Taken alone, the parts of a point may not have what would be considered spatial dimension, and when combined they form a point that itself may not have spatial dimension, or which may, depending on the nature of the numeric facts of the point.
This gives us two kinds of points. The one without spatial dimension I would call virtual, it is a spatial position. The other, with spatial dimension has its own centre point that is simply position. This second kind of point has what we call rest mass, that is it has properties that allow it to be rotated into an imaginary dimension, or many such dimensions. This second kind of point I would call real, although still virtual as well. Because such points are real they form particles that affect the geodesics of space, giving us the classical relativity of space due to mass, which is also equivalent to energy.
There are arguably other points that are virtual, but not spatial, but they are not under consideration here.
The real points may be stable, or unstable. The stable points will not interact with other points, and so permeate everywhere with Dark Matter, while the unstable points have a propensity to change, which they do by exchanging values with other unstable points. This we know as quantum effects. Quantum changes may come about due to external changes putting pressures on individual particles, or internally as the numbers that form those unstable particles change themselves following the evolutionary growth of all numbers, an effect that must change the precision of the numbers forming those particles, such that at certain intervals those particles exhibit a half-life, one that depends on their own internal stability.
When any quantum change occurs, the alteration in the masses of the two particles involved alters the balance of the entire Universe, leading to the emergence of gravity, and the emergence of time. The two should not be confused as they are separate, though related phenomena. The former is the repositioning of all points, real and virtual, on the surface of the Universe, while the second is the repositioning of the trail of virtual points only, that constitute the past.
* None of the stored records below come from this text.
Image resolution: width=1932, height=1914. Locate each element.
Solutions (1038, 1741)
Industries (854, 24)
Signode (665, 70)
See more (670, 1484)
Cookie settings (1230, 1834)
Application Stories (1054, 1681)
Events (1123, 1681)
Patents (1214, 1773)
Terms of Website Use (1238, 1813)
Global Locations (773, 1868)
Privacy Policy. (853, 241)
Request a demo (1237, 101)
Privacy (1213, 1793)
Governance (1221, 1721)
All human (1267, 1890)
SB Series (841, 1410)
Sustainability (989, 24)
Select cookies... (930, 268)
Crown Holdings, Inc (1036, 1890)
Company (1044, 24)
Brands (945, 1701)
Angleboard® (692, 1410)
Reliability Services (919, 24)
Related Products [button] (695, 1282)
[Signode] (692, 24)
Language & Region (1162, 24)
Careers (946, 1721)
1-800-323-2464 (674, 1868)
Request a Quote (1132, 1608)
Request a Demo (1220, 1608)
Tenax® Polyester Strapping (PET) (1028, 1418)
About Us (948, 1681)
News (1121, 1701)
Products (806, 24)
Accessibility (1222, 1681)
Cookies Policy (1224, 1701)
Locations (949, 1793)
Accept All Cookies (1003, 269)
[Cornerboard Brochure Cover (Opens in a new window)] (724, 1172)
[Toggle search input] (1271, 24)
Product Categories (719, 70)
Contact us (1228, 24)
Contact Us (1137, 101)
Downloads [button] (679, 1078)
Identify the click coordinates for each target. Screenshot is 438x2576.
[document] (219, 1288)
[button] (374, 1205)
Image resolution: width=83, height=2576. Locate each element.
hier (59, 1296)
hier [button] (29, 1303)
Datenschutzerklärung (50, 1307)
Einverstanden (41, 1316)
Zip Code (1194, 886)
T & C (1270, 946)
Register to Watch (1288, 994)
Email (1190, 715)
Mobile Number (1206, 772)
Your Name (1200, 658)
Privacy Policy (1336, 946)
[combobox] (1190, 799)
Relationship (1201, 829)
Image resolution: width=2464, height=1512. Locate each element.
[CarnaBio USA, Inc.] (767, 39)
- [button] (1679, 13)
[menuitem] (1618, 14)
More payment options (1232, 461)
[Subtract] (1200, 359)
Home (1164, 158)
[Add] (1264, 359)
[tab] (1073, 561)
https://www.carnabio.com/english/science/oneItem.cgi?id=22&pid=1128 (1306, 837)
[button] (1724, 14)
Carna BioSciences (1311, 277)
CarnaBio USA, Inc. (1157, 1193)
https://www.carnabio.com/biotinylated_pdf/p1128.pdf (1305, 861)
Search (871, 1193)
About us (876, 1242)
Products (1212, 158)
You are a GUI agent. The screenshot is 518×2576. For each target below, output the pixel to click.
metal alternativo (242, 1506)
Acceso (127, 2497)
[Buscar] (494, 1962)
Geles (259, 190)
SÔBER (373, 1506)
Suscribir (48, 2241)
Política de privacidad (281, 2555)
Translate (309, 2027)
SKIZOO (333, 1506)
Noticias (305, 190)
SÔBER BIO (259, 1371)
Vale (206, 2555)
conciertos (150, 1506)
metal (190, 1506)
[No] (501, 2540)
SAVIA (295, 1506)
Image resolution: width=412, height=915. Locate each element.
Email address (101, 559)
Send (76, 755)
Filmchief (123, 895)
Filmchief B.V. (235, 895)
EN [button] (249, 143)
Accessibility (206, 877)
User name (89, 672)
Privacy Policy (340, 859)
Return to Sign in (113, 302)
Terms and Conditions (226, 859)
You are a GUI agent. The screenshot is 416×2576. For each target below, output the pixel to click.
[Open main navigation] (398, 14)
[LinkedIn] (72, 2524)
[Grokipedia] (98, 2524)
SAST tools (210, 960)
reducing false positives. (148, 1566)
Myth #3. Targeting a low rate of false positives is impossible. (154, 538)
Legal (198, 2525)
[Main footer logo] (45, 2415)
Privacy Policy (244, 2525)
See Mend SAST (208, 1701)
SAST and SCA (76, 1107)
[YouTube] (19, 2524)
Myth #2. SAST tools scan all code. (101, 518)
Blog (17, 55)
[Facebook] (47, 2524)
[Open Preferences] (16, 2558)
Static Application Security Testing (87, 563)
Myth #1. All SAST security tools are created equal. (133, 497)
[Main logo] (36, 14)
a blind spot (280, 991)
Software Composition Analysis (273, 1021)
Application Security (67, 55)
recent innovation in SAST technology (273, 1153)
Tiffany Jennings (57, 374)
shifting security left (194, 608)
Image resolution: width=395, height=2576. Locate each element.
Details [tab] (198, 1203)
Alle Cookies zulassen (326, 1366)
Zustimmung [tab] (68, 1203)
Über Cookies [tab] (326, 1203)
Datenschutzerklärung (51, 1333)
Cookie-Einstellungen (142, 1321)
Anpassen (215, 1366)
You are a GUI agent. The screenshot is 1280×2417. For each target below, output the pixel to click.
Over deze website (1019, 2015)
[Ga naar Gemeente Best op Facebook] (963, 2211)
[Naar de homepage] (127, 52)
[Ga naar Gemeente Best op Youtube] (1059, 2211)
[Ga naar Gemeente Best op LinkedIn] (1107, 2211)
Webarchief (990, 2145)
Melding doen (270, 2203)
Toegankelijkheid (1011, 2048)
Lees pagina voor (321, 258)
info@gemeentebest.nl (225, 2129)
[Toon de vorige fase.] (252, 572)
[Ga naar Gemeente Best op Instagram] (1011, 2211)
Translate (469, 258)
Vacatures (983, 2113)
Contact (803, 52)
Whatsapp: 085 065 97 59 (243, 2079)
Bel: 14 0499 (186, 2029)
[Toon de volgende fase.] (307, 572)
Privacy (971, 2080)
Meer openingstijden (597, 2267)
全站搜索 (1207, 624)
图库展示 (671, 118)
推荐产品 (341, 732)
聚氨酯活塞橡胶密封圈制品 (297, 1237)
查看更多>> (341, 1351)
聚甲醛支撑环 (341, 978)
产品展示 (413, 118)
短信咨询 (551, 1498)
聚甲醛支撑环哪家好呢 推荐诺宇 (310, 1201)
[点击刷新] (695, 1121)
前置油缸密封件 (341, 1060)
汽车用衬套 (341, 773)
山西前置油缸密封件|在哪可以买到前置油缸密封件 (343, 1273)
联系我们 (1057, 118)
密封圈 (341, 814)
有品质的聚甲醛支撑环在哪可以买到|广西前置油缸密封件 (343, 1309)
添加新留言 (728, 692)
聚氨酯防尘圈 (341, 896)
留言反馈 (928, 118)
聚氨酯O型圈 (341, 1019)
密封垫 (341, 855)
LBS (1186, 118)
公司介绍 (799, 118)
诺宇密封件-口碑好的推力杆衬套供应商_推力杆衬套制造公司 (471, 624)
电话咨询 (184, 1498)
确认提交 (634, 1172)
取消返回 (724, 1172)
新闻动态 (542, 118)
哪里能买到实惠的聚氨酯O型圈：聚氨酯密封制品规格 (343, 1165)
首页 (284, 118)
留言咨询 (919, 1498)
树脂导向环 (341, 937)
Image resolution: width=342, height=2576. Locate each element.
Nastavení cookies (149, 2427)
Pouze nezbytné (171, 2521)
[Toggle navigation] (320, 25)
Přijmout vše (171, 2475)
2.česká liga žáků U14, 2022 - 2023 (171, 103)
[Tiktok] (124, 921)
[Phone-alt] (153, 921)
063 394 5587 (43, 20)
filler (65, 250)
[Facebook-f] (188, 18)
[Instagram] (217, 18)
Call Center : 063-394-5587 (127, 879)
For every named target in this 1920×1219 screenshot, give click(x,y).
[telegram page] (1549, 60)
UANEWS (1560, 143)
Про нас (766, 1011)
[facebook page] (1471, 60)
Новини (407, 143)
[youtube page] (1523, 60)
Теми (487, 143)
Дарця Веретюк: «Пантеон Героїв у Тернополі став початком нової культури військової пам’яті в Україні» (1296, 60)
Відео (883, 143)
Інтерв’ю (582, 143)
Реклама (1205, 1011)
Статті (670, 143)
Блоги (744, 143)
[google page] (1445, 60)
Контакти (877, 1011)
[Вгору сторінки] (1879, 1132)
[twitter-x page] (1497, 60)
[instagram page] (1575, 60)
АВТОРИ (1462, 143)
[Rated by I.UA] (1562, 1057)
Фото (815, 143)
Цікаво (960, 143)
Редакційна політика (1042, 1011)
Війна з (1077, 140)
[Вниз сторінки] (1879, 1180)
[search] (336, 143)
Follow the link below to see Alice, Bob, Charlie, and Dave and a fuller explanation of Time.
Dimensionality
The points that form Space as we know it are themselves 3D. This does not mean that points cannot be 4D or more, but with increasing dimension comes increasing cost, and hence smaller size per unit. In essence, 4D particles could not perform the same tricks as 3D particles, one consequence of which is that they would be constrained to a smaller 4D region of multidimensional space. One interesting possibility of this is that there may be 3 other 3D universes that are themselves rotated away from us by one dimension, so we do not experience them. The same reasoning applies to 5D and higher dimensions, although the shrinking of surface and volume that higher dimensions entail means that they would become increasingly unlikely.